Collect data from models in production

Article
08/28/2024

This article shows how to collect data from an Azure Machine Learning model deployed on an Azure Kubernetes Service (AKS) cluster. The collected data is then stored in Azure Blob storage.

Once collection is enabled, the data you collect helps you:

Monitor data drifts on the production data you collect.
Analyze collected data using Power BI or Azure Databricks
Make better decisions about when to retrain or optimize your model.
Retrain your model with the collected data.

Limitations

The model data collection feature can only work with Ubuntu 18.04 image.

Important

As of 03/10/2023, the Ubuntu 18.04 image is now deprecated. Support for Ubuntu 18.04 images will be dropped starting January 2023 when it reaches EOL on April 30, 2023.

The MDC feature is incompatible with any other image than Ubuntu 18.04, which is no available after the Ubuntu 18.04 image is deprecated.

mMore information you can refer to:

data science virtual machine release notes

Note

The data collection feature is currently in preview, any preview features are not recommended for production workloads.

What is collected and where it goes

The following data can be collected:

Model input data from web services deployed in an AKS cluster. Voice audio, images, and video are not collected.
Model predictions using production input data.

Note

Preaggregation and precalculations on this data are not currently part of the collection service.

The output is saved in Blob storage.
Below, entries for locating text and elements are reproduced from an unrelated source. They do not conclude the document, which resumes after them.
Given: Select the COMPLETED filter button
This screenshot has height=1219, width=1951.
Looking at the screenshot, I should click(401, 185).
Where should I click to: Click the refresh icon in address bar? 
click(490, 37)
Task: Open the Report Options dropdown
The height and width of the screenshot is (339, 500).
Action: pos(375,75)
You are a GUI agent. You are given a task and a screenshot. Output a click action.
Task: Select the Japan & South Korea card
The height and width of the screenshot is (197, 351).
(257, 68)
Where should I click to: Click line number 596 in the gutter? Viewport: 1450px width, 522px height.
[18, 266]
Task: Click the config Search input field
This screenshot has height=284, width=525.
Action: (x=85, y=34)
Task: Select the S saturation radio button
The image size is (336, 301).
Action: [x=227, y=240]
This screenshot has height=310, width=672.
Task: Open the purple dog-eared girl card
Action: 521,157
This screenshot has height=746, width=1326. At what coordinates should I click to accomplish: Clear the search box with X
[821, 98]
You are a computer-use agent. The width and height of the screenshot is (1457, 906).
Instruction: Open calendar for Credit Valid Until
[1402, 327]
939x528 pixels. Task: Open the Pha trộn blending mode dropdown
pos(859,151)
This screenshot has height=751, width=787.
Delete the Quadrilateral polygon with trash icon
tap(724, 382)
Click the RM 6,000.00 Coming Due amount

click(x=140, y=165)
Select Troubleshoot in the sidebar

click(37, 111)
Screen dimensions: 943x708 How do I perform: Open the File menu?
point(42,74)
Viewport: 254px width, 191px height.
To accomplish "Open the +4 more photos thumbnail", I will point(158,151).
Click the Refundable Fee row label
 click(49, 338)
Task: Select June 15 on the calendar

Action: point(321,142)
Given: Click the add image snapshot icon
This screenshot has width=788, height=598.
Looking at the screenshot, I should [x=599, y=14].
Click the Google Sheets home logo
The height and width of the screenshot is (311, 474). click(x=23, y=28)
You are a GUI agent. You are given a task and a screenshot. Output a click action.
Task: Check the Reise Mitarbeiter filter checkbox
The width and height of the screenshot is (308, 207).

Because the data is added to Blob storage, you can choose your favorite tool to run the analysis.

The path to the output data in the blob follows this syntax:

/modeldata/<subscriptionid>/<resourcegroup>/<workspace>/<webservice>/<model>/<version>/<designation>/<year>/<month>/<day>/data.csv
# example: /modeldata/1a2b3c4d-5e6f-7g8h-9i10-j11k12l13m14/myresourcegrp/myWorkspace/aks-w-collv9/best_model/10/inputs/2018/12/31/data.csv

Note

In versions of the Azure Machine Learning SDK for Python earlier than version 0.1.0a16, the designation argument is named identifier. If you developed your code with an earlier version, you need to update it accordingly.

Prerequisites

If you don't have an Azure subscription, create a free account before you begin.
An Azure Machine Learning workspace, a local directory containing your scripts, and the Azure Machine Learning SDK for Python must be installed. To learn how to install them, see How to configure a development environment.
You need a trained machine-learning model to be deployed to AKS. If you don't have a model, see the Train image classification model tutorial.
You need an AKS cluster. For information on how to create one and deploy to it, see Deploy machine learning models to Azure.
Set up your environment and install the Azure Machine Learning Monitoring SDK.
Use a docker image based on Ubuntu 18.04, which is shipped with libssl 1.0.0, the essential dependency of modeldatacollector. You can refer to prebuilt images.

Enable data collection

You can enable data collection regardless of the model you deploy through Azure Machine Learning or other tools.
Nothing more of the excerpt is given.